Unlike generic LLM evaluation frameworks, Alignmenter is purpose-built for persona alignment:

  • Persona packs: Define your brand voice in YAML with examples, lexicon, and traits
  • Offline-first: Works without constant API calls (optional LLM judge for higher accuracy)
  • Budget-aware: Built-in cost tracking and guardrails
  • Reproducible: Deterministic scoring, full audit trails
  • Privacy-focused: Local models available, sanitize production data before evaluation

Quickstart

Installation

Option 1 Β· PyPI (recommended for most users)

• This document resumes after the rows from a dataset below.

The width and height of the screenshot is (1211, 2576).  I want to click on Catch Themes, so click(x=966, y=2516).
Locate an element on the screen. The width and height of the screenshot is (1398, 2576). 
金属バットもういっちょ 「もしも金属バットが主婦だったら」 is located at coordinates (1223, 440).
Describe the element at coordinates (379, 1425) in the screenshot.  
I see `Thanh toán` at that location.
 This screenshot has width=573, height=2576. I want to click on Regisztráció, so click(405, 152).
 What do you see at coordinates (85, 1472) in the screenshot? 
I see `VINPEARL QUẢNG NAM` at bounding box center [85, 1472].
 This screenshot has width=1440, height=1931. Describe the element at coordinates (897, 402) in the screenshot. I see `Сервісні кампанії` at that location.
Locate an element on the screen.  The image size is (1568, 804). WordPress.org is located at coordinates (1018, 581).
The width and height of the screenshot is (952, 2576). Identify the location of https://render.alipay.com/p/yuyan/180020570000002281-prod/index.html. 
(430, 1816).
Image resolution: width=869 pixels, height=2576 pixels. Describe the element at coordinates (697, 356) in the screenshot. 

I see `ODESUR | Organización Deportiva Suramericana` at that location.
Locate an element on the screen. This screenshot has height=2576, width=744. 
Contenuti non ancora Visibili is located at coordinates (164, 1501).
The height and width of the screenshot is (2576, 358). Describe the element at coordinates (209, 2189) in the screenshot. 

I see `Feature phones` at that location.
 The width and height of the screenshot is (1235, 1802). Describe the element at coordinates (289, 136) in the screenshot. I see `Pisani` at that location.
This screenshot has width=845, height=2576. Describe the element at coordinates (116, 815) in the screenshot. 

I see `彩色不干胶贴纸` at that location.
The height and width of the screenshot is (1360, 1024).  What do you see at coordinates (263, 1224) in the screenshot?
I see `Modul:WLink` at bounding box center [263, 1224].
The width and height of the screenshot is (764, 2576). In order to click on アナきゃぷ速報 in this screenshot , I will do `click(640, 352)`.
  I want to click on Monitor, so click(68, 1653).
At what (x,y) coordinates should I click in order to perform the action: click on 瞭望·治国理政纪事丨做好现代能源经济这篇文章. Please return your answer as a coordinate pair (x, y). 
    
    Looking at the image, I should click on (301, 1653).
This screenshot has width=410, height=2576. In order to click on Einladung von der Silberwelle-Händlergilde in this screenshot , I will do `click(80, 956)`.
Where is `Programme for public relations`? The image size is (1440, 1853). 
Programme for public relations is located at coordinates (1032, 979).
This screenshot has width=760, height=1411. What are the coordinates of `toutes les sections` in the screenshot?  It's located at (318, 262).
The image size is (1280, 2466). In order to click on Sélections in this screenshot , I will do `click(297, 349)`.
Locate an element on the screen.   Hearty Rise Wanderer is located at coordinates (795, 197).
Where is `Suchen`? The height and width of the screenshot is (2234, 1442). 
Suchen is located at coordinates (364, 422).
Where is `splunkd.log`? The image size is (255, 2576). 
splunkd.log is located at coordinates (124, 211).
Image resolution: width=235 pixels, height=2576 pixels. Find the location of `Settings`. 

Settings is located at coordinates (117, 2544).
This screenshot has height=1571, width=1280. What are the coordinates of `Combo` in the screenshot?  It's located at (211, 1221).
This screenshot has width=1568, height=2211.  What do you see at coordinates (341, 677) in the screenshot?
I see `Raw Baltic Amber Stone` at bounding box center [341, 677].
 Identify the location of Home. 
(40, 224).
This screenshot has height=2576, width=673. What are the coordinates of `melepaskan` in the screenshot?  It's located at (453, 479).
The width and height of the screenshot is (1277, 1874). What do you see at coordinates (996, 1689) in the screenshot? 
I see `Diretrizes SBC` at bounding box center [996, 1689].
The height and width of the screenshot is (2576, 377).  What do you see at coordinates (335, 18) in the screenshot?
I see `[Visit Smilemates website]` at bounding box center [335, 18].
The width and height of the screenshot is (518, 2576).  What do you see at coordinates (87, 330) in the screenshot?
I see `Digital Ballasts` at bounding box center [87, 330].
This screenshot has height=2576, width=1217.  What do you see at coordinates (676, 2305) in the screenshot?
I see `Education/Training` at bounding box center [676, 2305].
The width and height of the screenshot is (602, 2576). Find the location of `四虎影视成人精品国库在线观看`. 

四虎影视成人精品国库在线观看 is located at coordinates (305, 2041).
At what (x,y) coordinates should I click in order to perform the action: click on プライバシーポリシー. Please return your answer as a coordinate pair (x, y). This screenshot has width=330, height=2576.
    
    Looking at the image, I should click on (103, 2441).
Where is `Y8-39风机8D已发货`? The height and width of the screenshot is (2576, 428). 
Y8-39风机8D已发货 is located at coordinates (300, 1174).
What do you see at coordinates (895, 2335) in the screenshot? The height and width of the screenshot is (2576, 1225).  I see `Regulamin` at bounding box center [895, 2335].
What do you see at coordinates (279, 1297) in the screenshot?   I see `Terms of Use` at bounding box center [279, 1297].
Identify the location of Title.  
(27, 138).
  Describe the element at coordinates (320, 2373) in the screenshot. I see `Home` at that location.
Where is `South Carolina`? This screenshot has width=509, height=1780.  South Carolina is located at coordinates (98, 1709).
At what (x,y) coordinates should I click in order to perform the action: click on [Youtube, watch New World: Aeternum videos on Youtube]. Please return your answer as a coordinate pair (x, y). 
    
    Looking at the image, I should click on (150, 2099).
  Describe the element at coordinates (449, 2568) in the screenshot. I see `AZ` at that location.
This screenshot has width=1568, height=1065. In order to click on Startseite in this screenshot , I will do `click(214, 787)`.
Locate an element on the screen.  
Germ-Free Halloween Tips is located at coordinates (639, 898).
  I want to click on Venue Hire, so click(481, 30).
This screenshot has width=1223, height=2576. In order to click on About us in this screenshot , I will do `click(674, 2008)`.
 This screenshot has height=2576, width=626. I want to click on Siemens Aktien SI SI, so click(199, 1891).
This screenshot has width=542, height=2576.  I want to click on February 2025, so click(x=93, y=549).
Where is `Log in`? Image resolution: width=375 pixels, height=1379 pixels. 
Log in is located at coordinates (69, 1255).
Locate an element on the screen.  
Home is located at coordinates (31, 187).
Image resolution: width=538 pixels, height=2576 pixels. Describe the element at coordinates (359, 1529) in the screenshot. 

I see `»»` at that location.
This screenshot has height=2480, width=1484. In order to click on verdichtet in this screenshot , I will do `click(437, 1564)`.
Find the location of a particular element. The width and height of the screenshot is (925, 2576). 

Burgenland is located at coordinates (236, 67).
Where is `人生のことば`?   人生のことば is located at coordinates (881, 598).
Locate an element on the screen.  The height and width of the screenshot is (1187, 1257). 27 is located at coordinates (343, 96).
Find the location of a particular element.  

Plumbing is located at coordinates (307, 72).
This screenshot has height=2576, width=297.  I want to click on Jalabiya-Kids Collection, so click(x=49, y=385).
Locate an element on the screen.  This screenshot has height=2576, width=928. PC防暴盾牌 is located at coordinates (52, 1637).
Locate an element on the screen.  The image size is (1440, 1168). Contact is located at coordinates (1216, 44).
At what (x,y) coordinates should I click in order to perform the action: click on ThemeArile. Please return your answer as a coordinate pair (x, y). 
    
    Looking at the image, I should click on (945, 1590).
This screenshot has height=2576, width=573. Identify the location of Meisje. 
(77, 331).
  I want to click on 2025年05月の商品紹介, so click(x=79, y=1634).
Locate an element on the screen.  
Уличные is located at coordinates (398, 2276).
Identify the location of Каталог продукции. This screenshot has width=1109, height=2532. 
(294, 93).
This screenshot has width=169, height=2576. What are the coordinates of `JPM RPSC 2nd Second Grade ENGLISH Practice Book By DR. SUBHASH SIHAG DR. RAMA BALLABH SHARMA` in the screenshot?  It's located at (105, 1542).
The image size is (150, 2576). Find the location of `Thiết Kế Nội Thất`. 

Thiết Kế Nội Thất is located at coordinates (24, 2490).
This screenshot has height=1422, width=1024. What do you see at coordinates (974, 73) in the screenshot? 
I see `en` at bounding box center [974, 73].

pip install "alignmenter[safety]"
alignmenter init
alignmenter run --config configs/run.yaml --embedding sentence-transformer:all-MiniLM-L6-v2

Use this path when you want to try Alignmenter quickly, run it in CI, or install it inside a production environment.

Option 2 Β· From Source (for case studies & contributing)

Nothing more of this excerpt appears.